Middlemarch eBook

This eBook from the Gutenberg Project consists of approximately 1,180 pages of information about Middlemarch.

Middlemarch eBook

This eBook from the Gutenberg Project consists of approximately 1,180 pages of information about Middlemarch.
Rosamond was more severely criticised and less pitied, though she too, as one of the good old Vincy family who had always been known in Middlemarch, was regarded as a victim to marriage with an interloper.  The Vincys had their weaknesses, but then they lay on the surface:  there was never anything bad to be “found out” concerning them.  Mrs. Bulstrode was vindicated from any resemblance to her husband.  Harriet’s faults were her own.

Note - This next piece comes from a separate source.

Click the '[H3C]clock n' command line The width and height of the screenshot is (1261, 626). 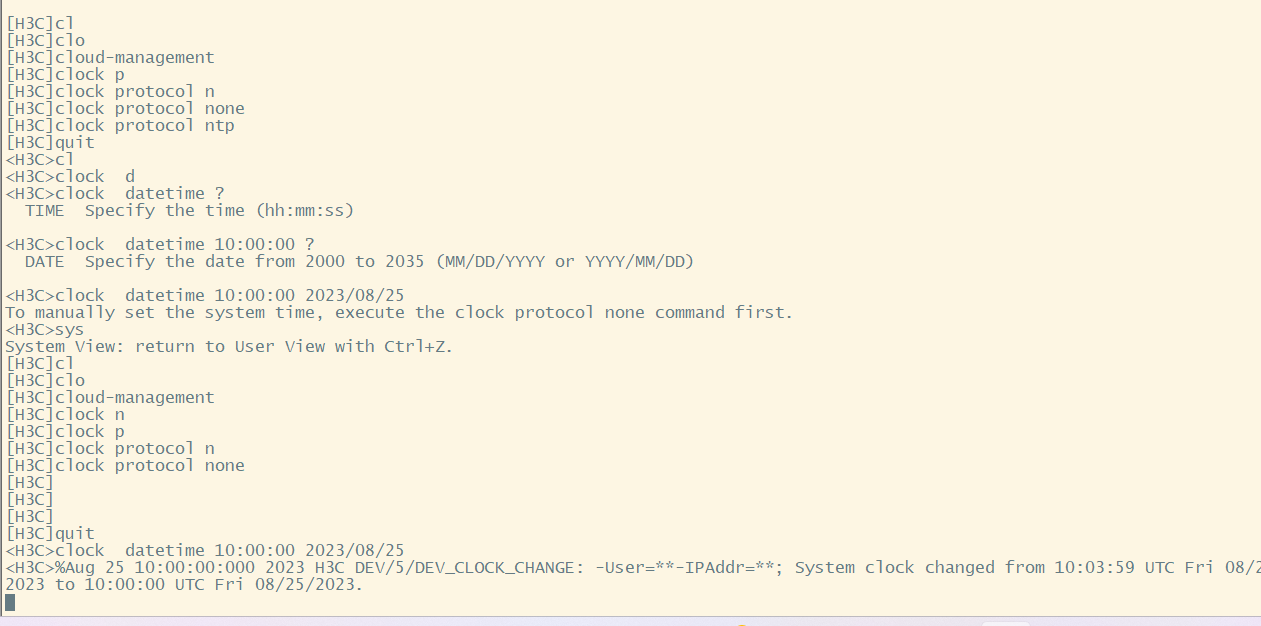coord(65,415)
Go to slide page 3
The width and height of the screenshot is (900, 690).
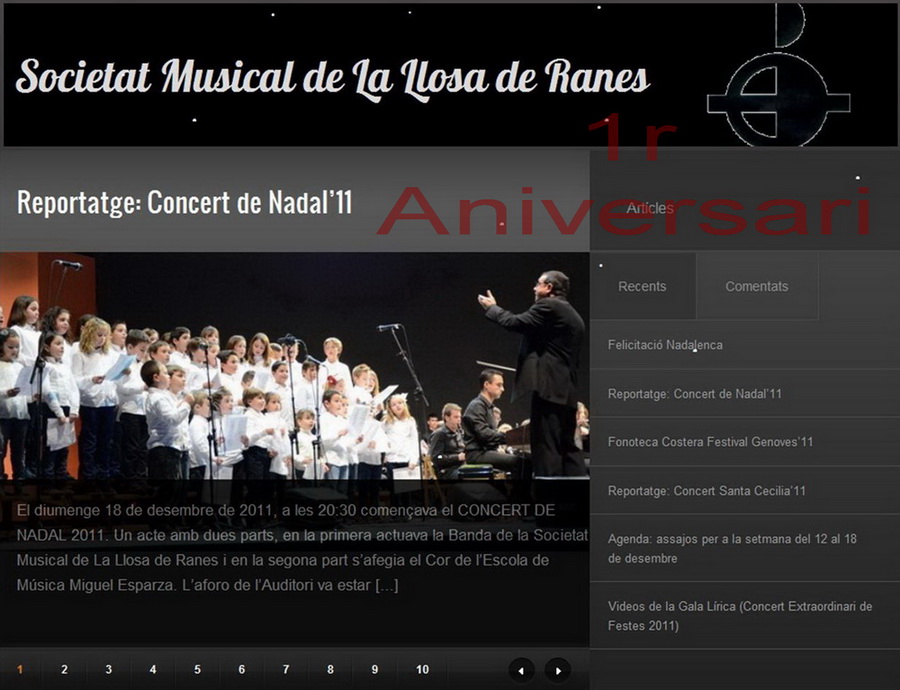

“She has always been showy,” said Mrs. Hackbutt, making tea for a small party, “though she has got into the way of putting her religion forward, to conform to her husband; she has tried to hold her head up above Middlemarch by making it known that she invites clergymen and heaven-knows-who from Riverston and those places.”

“We can hardly blame her for that,” said Mrs. Sprague; “because few of the best people in the town cared to associate with Balstrode, and she must have somebody to sit down at her table.”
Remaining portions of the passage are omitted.